I have a variable measured four times age 14, 16, 18 and 20 I have done a series of GCM to find the best one. in particular the first model tested was a no-growth model (only intercept) The second was a linear model. In this model we fixed the factor loadings on the slope at 0, 1, 2, 3. The third model examined a non-linear growth. The chi square difference test revealed that the best model is the non linear one. yt = n0 + n1 xt + et ; with x3 and x4 as parameters to be estimated;
Now a referee told me that it is crucial that the authors evaluate the following submodel: yt = n1 xt + et, with x2, x3, and x4 as parameters to be estimated and x1 =1.

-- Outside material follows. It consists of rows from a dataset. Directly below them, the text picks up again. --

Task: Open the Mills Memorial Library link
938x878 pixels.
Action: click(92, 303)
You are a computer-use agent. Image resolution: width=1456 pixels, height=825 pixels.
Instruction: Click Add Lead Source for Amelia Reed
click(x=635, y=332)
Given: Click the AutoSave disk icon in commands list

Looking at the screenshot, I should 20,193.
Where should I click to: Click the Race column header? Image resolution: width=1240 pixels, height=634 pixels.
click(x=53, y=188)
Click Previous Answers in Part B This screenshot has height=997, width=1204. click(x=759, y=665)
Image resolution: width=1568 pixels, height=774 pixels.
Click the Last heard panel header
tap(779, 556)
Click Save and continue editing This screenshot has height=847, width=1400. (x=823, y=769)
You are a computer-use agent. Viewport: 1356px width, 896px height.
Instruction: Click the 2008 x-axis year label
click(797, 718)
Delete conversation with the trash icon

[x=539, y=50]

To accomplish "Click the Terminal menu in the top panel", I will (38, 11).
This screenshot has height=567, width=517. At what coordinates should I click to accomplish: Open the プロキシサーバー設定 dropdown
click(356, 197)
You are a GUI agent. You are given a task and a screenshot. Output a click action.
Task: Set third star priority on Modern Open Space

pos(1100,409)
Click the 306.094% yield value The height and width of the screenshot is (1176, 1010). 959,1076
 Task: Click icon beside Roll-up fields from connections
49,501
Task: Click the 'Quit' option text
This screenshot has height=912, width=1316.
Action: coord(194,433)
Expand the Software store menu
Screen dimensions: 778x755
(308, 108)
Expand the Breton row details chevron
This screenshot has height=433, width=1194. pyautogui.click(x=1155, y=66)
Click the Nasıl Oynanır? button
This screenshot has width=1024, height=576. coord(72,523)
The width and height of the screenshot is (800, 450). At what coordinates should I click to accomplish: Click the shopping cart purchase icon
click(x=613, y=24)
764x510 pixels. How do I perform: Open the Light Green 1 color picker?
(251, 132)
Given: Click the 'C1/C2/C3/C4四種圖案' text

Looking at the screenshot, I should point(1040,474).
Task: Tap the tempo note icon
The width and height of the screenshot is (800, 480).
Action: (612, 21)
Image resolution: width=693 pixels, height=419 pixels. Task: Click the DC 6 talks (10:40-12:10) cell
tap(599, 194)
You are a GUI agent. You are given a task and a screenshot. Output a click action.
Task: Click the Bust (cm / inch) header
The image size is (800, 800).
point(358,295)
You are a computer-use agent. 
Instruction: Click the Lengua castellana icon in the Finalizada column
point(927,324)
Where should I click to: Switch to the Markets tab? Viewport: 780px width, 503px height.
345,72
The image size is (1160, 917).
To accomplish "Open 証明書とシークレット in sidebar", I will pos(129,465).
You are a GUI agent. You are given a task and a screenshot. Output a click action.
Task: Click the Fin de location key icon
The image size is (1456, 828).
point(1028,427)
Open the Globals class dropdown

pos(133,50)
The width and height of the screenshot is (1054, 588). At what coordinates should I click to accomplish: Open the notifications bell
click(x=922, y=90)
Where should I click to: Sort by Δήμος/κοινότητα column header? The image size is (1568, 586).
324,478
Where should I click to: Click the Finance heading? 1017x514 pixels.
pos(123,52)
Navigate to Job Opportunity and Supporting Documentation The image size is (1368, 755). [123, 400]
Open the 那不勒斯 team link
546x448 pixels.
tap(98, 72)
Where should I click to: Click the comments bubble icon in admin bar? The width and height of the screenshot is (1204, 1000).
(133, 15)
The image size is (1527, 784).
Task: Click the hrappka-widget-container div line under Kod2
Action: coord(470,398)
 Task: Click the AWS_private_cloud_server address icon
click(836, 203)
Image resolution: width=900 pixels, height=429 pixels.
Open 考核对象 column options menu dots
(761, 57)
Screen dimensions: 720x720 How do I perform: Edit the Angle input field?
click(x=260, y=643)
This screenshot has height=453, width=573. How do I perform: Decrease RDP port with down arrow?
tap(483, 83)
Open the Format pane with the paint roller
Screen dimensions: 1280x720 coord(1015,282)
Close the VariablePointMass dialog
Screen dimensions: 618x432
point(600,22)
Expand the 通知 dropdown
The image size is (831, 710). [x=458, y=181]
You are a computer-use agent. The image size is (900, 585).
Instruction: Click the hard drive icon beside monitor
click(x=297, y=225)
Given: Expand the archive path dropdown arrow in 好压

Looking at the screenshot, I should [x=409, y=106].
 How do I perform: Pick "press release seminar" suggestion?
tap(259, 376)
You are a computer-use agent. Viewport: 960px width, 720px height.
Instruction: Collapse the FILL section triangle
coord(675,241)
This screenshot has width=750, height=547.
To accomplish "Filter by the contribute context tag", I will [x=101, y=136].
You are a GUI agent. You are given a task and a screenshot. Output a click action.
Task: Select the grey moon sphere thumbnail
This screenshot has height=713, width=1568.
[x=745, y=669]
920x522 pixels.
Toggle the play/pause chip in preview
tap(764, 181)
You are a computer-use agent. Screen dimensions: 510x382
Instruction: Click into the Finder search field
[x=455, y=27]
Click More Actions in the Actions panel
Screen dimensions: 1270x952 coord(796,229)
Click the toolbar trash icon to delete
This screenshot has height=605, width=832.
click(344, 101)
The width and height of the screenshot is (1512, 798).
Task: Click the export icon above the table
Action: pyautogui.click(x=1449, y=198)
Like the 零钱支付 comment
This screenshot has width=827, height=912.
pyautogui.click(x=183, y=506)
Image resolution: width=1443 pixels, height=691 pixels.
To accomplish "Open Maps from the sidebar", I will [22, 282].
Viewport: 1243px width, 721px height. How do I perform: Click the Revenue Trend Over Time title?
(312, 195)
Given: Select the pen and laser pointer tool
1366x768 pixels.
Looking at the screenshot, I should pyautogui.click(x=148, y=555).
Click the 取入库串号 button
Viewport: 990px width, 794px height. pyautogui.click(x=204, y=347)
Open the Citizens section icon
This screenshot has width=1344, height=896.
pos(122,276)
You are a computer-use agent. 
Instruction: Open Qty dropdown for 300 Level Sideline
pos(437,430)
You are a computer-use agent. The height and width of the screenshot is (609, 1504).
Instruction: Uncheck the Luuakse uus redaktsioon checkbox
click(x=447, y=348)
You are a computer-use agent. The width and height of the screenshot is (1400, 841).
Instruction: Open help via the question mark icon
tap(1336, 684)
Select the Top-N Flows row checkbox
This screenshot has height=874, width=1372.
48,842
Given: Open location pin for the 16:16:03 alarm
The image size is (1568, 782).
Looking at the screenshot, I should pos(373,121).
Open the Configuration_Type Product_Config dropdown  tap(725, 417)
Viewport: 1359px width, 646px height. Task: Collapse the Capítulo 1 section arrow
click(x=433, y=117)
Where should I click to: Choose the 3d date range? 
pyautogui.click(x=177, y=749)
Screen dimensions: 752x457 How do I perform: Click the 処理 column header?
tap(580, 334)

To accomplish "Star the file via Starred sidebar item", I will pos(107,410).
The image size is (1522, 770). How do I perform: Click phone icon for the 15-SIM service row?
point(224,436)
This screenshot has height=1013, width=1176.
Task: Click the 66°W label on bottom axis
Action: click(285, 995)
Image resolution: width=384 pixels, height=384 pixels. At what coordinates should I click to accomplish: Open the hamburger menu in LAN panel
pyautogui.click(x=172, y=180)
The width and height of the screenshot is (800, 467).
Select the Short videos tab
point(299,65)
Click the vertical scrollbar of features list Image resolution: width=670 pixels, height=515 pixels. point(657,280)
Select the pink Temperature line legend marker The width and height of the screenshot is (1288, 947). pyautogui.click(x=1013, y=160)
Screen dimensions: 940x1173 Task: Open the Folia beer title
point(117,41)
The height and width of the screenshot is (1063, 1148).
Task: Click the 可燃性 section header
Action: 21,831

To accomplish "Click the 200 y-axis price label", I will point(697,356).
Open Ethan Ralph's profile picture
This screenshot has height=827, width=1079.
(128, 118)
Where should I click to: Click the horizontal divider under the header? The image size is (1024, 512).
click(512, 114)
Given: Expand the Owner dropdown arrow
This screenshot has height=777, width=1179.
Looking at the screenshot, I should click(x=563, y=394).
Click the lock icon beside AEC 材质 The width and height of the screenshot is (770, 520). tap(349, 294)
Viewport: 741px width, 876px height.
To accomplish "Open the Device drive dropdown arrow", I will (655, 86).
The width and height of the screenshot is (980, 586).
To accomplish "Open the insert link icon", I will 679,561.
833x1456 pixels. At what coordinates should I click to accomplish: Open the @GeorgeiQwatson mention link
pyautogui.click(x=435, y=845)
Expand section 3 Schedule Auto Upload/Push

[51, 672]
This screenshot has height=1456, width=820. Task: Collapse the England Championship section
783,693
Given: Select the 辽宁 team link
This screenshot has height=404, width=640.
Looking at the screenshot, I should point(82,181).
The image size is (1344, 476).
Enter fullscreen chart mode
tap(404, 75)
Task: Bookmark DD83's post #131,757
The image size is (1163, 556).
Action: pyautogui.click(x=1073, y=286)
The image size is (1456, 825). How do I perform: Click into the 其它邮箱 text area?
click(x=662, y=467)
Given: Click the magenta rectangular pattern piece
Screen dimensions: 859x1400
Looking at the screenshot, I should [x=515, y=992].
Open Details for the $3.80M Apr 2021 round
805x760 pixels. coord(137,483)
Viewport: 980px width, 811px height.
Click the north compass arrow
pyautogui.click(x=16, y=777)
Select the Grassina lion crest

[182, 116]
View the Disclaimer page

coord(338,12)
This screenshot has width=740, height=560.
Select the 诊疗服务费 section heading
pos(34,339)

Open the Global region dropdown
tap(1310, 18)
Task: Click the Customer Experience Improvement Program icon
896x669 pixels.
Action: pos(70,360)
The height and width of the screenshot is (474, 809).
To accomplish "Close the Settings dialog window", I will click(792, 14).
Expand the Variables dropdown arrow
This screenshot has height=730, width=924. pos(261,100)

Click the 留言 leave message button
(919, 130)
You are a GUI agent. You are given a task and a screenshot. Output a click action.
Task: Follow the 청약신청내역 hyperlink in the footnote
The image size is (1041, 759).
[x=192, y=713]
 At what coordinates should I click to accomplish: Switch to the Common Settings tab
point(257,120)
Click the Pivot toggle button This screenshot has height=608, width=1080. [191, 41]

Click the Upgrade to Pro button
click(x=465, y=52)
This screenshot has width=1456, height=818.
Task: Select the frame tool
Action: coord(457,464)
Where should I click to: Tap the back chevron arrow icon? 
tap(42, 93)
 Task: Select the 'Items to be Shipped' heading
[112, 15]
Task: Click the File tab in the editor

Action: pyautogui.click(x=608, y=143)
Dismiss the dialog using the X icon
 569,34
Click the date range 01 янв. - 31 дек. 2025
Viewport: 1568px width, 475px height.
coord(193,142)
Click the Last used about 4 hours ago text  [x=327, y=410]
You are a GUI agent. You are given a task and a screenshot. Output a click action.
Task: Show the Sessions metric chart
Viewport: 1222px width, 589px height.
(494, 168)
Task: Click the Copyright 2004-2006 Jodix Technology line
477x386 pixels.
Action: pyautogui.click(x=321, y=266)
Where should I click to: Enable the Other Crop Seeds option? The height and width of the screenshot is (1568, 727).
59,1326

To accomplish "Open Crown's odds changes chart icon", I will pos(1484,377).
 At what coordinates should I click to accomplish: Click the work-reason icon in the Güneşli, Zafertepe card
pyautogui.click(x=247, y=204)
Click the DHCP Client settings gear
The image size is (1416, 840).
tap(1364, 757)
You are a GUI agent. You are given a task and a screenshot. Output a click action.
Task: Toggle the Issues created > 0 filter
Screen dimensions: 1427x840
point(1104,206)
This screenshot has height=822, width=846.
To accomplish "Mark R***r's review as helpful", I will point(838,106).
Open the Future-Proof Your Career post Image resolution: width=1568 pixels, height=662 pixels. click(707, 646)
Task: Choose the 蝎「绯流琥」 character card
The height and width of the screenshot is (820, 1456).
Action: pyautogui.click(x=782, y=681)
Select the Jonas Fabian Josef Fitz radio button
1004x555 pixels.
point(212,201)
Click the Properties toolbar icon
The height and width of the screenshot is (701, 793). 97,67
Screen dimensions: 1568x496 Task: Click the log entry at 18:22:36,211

this is the input i have wrote: s by MD14@1 MD16*1 MD18*2 MD20*3; md16 with md18 (4); md14 with md16 (2); md18 with md20 (2); MD14 (8); MD18 (10); model female:
md16 with md18 (5); md14 with md16 (1); md18 with md20 (1); MD14 (8); MD18 (10);
Is this model nested with the linear one? and is the requested model make sense? Thank you
thank you , this model is identified with a good fit. The reviewer cited the work of Meredith and Tisak (1990). My problem is that I don't think it is nested with the other models i tested. Is it right?
Even if the model is nested, with an implied zero variance of the intercept growth factor, difference testing cannot be used because a variance of zero in on the border of the admissible parameter space.